* _Items_
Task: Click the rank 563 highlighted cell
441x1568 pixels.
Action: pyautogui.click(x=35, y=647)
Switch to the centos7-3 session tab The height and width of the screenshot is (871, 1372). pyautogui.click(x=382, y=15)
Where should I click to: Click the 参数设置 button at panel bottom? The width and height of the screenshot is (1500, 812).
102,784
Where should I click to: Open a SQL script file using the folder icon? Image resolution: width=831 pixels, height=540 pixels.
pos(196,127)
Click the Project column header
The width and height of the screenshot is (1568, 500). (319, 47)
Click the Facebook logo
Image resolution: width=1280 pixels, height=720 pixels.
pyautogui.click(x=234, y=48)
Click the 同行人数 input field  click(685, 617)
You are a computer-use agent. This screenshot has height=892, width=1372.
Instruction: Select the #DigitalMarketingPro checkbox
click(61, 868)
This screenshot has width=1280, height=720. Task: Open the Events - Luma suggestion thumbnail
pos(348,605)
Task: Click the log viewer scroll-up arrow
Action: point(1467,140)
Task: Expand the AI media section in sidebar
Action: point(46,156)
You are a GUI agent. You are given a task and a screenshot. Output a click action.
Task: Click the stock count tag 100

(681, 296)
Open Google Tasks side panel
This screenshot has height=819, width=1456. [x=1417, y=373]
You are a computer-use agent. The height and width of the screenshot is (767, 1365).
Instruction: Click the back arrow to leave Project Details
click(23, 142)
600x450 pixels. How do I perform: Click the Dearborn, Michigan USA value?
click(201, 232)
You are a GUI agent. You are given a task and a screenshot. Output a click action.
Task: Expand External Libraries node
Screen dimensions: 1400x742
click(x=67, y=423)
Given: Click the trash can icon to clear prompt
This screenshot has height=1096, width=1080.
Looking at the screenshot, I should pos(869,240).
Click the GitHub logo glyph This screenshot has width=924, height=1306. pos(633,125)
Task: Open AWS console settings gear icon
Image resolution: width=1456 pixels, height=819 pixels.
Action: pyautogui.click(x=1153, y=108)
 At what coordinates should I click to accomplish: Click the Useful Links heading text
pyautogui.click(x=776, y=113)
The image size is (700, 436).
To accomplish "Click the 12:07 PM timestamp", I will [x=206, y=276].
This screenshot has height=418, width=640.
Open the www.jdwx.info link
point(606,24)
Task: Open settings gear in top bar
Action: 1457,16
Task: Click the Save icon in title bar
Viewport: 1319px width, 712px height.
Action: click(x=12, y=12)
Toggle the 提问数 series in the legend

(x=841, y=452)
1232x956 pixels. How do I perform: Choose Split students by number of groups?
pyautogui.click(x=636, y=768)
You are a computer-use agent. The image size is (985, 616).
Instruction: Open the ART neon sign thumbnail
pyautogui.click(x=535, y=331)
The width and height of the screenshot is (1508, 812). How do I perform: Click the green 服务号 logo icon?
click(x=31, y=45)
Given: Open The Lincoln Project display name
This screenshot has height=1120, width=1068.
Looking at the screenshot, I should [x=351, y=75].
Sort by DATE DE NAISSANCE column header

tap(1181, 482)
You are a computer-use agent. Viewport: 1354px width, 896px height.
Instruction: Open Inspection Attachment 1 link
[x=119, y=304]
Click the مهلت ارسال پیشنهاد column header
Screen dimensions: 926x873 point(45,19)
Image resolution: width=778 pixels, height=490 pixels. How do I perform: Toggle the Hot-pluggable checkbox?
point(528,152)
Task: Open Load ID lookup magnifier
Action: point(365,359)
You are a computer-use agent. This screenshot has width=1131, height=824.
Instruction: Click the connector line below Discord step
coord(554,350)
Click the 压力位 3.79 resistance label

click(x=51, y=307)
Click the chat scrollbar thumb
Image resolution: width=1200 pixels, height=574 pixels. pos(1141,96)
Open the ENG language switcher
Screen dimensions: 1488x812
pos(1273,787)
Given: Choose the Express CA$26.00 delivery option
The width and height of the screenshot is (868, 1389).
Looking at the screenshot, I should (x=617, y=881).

* _What to do_
Turn the rows above into a numbered list, one line per item, leaving out the blank lines.

* _Written answer_
1. Task: Click the rank 563 highlighted cell
2. 441x1568 pixels.
3. Action: pyautogui.click(x=35, y=647)
4. Switch to the centos7-3 session tab The height and width of the screenshot is (871, 1372). pyautogui.click(x=382, y=15)
5. Where should I click to: Click the 参数设置 button at panel bottom? The width and height of the screenshot is (1500, 812).
6. 102,784
7. Where should I click to: Open a SQL script file using the folder icon? Image resolution: width=831 pixels, height=540 pixels.
8. pos(196,127)
9. Click the Project column header
10. The width and height of the screenshot is (1568, 500). (319, 47)
11. Click the Facebook logo
12. Image resolution: width=1280 pixels, height=720 pixels.
13. pyautogui.click(x=234, y=48)
14. Click the 同行人数 input field  click(685, 617)
15. You are a computer-use agent. This screenshot has height=892, width=1372.
16. Instruction: Select the #DigitalMarketingPro checkbox
17. click(61, 868)
18. This screenshot has width=1280, height=720. Task: Open the Events - Luma suggestion thumbnail
19. pos(348,605)
20. Task: Click the log viewer scroll-up arrow
21. Action: point(1467,140)
22. Task: Expand the AI media section in sidebar
23. Action: point(46,156)
24. You are a GUI agent. You are given a task and a screenshot. Output a click action.
25. Task: Click the stock count tag 100
26. (681, 296)
27. Open Google Tasks side panel
28. This screenshot has height=819, width=1456. [x=1417, y=373]
29. You are a computer-use agent. The height and width of the screenshot is (767, 1365).
30. Instruction: Click the back arrow to leave Project Details
31. click(23, 142)
32. 600x450 pixels. How do I perform: Click the Dearborn, Michigan USA value?
33. click(201, 232)
34. You are a GUI agent. You are given a task and a screenshot. Output a click action.
35. Task: Expand External Libraries node
36. Screen dimensions: 1400x742
37. click(x=67, y=423)
38. Given: Click the trash can icon to clear prompt
39. This screenshot has height=1096, width=1080.
40. Looking at the screenshot, I should pos(869,240).
41. Click the GitHub logo glyph This screenshot has width=924, height=1306. pos(633,125)
42. Task: Open AWS console settings gear icon
43. Image resolution: width=1456 pixels, height=819 pixels.
44. Action: pyautogui.click(x=1153, y=108)
45.  At what coordinates should I click to accomplish: Click the Useful Links heading text
46. pyautogui.click(x=776, y=113)
47. The image size is (700, 436).
48. To accomplish "Click the 12:07 PM timestamp", I will [x=206, y=276].
49. This screenshot has height=418, width=640.
50. Open the www.jdwx.info link
51. point(606,24)
52. Task: Open settings gear in top bar
53. Action: 1457,16
54. Task: Click the Save icon in title bar
55. Viewport: 1319px width, 712px height.
56. Action: click(x=12, y=12)
57. Toggle the 提问数 series in the legend
58. (x=841, y=452)
59. 1232x956 pixels. How do I perform: Choose Split students by number of groups?
60. pyautogui.click(x=636, y=768)
61. You are a computer-use agent. The image size is (985, 616).
62. Instruction: Open the ART neon sign thumbnail
63. pyautogui.click(x=535, y=331)
64. The width and height of the screenshot is (1508, 812). How do I perform: Click the green 服务号 logo icon?
65. click(x=31, y=45)
66. Given: Open The Lincoln Project display name
67. This screenshot has height=1120, width=1068.
68. Looking at the screenshot, I should [x=351, y=75].
69. Sort by DATE DE NAISSANCE column header
70. tap(1181, 482)
71. You are a computer-use agent. Viewport: 1354px width, 896px height.
72. Instruction: Open Inspection Attachment 1 link
73. [x=119, y=304]
74. Click the مهلت ارسال پیشنهاد column header
75. Screen dimensions: 926x873 point(45,19)
76. Image resolution: width=778 pixels, height=490 pixels. How do I perform: Toggle the Hot-pluggable checkbox?
77. point(528,152)
78. Task: Open Load ID lookup magnifier
79. Action: point(365,359)
80. You are a computer-use agent. This screenshot has width=1131, height=824.
81. Instruction: Click the connector line below Discord step
82. coord(554,350)
83. Click the 压力位 3.79 resistance label
84. click(x=51, y=307)
85. Click the chat scrollbar thumb
86. Image resolution: width=1200 pixels, height=574 pixels. pos(1141,96)
87. Open the ENG language switcher
88. Screen dimensions: 1488x812
89. pos(1273,787)
90. Given: Choose the Express CA$26.00 delivery option
91. The width and height of the screenshot is (868, 1389).
92. Looking at the screenshot, I should (x=617, y=881).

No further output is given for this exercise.